Hello, I was trolling the web and this site seemed like one to pose this question to. I am backtesting a trading system in Excel. I am using mostly IF() functions. Each trade has an exit stop point, and each trade has an profit target. Obviously, if the market trades past the profit target, it should be written up as a profit, and if it trades down to the stop out point it should be written as a loss. The market may also trade sideways and hit neither the profit target or the stop loss, here I'll assume this condition to be a loss. If the highest high goes past the profit target over the following ten days after the buy signal, and the max low is greater than the stop point, obviously this trade should be chalked up as a profit. However, the problem I am facing is that sometimes the market hits the stop out point after it hits the profit target, my current logic counts this as a loss, even though in reality it would have been a profit. How do I program excel to recognize that if the market trades to the profit target and then trades to the stop loss, the trade was profitable?

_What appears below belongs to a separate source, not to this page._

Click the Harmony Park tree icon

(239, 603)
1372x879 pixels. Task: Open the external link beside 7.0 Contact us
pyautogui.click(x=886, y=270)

Here is the logic I am using currently. =(IF(("long signal"),((IF((AND(((MAX("high over next ten trading days"))>("Current Close"+"Risk per share")),(MIN("low over next ten trading days")>("current close"-"target profit per share")))),($1000),(-($1000))))),(0))) "If there is a long signal, and if highest high over the next ten trading days is greater than profit target AND the min over the next ten trading days is greater than the stop out point, display a profit, if not, display a loss." Here is a link to a sample file. https://drive.google.com/file/d/0B6o0g-zB7-SnQWZGYUo3TE9wejA/edit?usp=sharing I really appreciate any help.
There's no way to tell with OHLC data, you need increased granularity through intraday data. Roughly, you'll find it's a pretty even split between profit/stop assuming you're trading on the first touch of a level.
Thanks for you reply. There are some days where the market hits both my profit target and my stop loss, but there are relatively few. I decided to just count them as losses. What I am having a problem with is that there are some ten day periods where the market hits both my stop and the profit target.
This is an age-old problem with daily data: which came first, the high or the low ? In your case, you need an indicator to tell you if the stop price was hit before the target price. Solution: use 15 minute bars for backtesting.